**Fragmento proporcionado**

——

Todos los males vienen de fuera

Lo acaba de asegurar Margaret Thatcher: hay una conspiración continental contra Gran Bretaña que se encubre con piel de cordero bajo los acuerdos de colaboración militar. Lo que no ha dicho Thatcher es que hay otra parecida contra España, un país donde la magnífica actuación del Gobierno parece insistentemente boicoteada desde el exterior.
Ya se ha asentado la teoría de que la inflación es importada. Nosotros no tenemos culpa alguna. Lo que nadie explica es por qué Francia o Inglaterra tienen una subida en torno al 1,5% y España el 4%.
Todo lo malo llega de fuera, a tenor de una justificación que empieza a convertirse en mecánica, de forma que hasta el primer caso del mal de las vacas locas inmediatamente se achacó a la herencia genética de unas reses importadas.

——

[Entradas de datos extraídos]
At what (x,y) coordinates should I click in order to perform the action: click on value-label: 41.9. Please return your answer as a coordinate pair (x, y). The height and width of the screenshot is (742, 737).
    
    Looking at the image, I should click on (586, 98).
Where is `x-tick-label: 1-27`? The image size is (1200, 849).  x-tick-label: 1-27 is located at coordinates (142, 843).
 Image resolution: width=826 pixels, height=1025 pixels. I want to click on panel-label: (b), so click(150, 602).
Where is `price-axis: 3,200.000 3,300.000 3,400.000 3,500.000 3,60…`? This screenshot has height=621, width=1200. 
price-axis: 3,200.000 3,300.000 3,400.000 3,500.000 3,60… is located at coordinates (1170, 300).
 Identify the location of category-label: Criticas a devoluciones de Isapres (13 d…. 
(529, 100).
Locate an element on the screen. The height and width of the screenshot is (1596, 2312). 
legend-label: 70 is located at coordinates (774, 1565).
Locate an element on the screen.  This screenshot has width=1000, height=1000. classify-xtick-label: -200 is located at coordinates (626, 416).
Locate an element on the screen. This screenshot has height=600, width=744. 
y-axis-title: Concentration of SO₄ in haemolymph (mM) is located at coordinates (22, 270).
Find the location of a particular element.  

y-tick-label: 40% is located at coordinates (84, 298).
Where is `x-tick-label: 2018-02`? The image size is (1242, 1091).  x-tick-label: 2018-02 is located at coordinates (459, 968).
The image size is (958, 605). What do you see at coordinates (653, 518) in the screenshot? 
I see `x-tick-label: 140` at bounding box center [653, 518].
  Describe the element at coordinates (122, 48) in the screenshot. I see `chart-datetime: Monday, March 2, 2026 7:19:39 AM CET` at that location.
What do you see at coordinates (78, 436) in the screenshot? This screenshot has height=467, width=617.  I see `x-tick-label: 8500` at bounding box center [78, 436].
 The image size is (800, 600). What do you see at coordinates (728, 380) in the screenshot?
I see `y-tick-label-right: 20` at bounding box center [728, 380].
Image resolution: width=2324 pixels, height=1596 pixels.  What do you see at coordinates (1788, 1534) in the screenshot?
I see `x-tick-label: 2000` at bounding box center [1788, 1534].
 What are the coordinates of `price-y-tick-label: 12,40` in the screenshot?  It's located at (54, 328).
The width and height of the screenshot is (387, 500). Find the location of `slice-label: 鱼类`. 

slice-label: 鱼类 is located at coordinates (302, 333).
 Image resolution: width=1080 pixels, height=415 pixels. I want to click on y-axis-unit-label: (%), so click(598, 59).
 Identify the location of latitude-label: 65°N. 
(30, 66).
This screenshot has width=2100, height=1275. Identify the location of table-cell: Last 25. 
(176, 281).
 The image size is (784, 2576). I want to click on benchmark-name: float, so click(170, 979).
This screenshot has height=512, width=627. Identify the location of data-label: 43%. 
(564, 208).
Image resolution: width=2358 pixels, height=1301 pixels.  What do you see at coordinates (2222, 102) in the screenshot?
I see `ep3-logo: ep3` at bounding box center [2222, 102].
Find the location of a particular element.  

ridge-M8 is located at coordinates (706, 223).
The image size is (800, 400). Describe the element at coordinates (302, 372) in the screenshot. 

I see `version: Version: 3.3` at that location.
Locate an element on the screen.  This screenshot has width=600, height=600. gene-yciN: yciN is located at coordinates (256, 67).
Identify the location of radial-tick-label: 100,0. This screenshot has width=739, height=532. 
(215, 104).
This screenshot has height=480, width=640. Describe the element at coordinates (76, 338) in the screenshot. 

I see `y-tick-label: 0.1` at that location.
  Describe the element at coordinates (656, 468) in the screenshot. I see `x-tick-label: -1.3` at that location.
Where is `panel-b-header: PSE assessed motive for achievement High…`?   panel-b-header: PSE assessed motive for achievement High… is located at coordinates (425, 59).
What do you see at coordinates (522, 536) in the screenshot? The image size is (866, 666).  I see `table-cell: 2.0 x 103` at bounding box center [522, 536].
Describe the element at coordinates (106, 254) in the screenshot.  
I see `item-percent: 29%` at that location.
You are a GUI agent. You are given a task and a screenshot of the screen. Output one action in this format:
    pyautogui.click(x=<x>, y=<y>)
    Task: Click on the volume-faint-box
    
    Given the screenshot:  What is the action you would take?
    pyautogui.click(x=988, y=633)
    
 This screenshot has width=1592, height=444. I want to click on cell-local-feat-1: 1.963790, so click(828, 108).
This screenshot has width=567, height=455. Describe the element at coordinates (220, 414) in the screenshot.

——

**Tarea asignada**
Reproduce sin cambios el pasaje del fragmento proporcionado que empieza en "Lo acaba de" y termina en "unas reses importadas.".

**Respuesta**
Lo acaba de asegurar Margaret Thatcher: hay una conspiración continental contra Gran Bretaña que se encubre con piel de cordero bajo los acuerdos de colaboración militar. Lo que no ha dicho Thatcher es que hay otra parecida contra España, un país donde la magnífica actuación del Gobierno parece insistentemente boicoteada desde el exterior.
Ya se ha asentado la teoría de que la inflación es importada. Nosotros no tenemos culpa alguna. Lo que nadie explica es por qué Francia o Inglaterra tienen una subida en torno al 1,5% y España el 4%.
Todo lo malo llega de fuera, a tenor de una justificación que empieza a convertirse en mecánica, de forma que hasta el primer caso del mal de las vacas locas inmediatamente se achacó a la herencia genética de unas reses importadas.